> [What you should do] Copy the material below word for word, leaving out the pictures.

> [Excerpted records]
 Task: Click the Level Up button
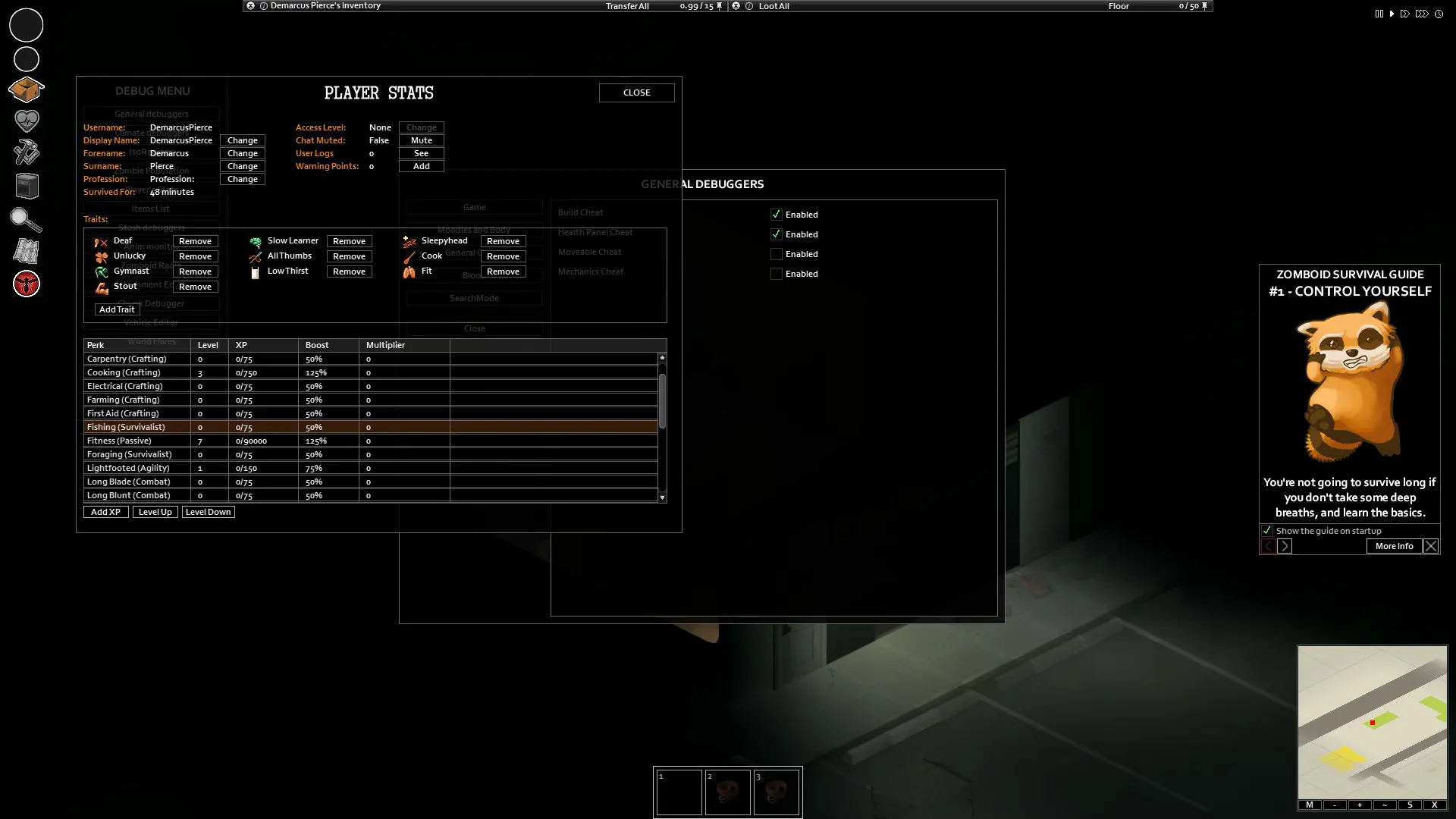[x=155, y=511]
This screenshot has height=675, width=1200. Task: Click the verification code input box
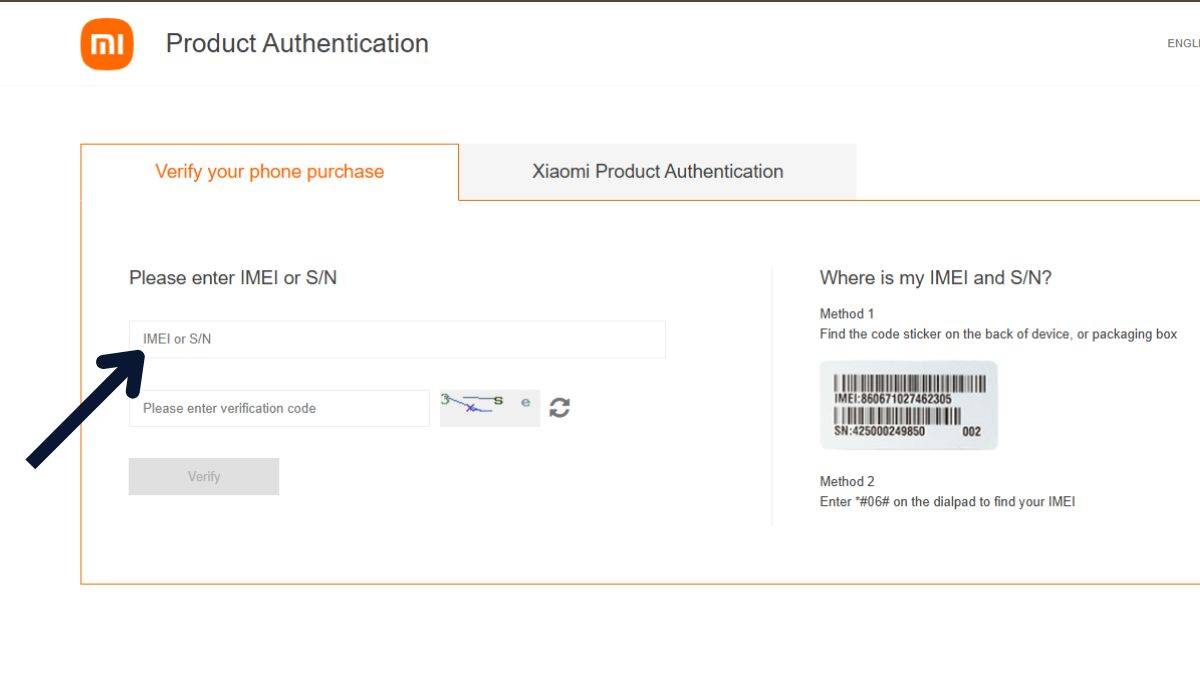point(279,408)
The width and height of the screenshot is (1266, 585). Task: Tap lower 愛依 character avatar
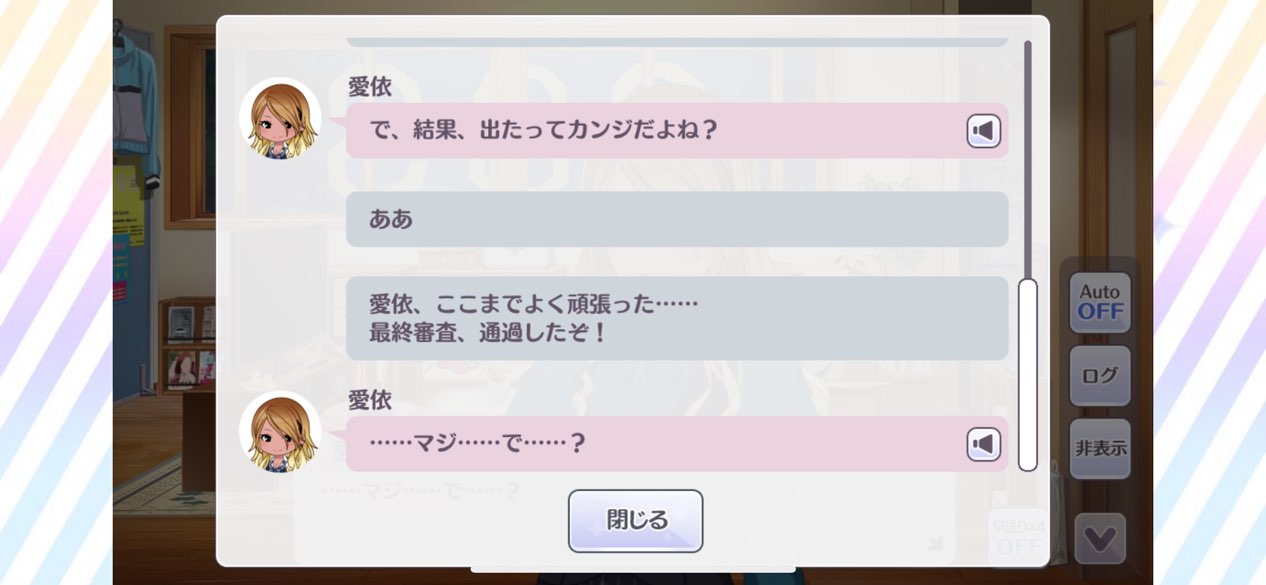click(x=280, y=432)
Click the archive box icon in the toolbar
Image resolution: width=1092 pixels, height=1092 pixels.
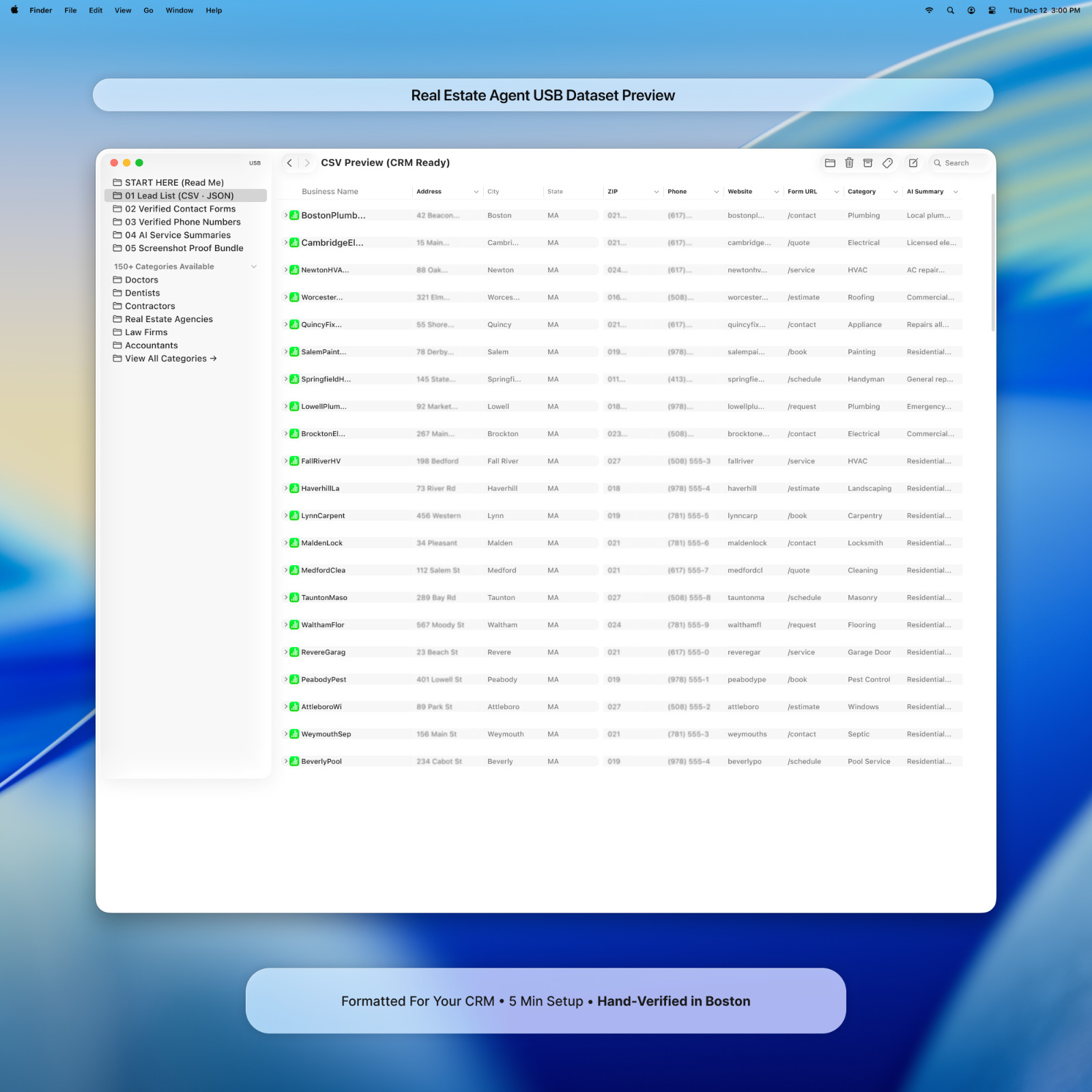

> [Response to the exercise]
 Task: Click the Level Up button
[x=155, y=511]
This screenshot has height=675, width=1200. Task: Click the verification code input box
point(279,408)
The width and height of the screenshot is (1266, 585). Task: Tap lower 愛依 character avatar
click(x=280, y=432)
Click the archive box icon in the toolbar
Image resolution: width=1092 pixels, height=1092 pixels.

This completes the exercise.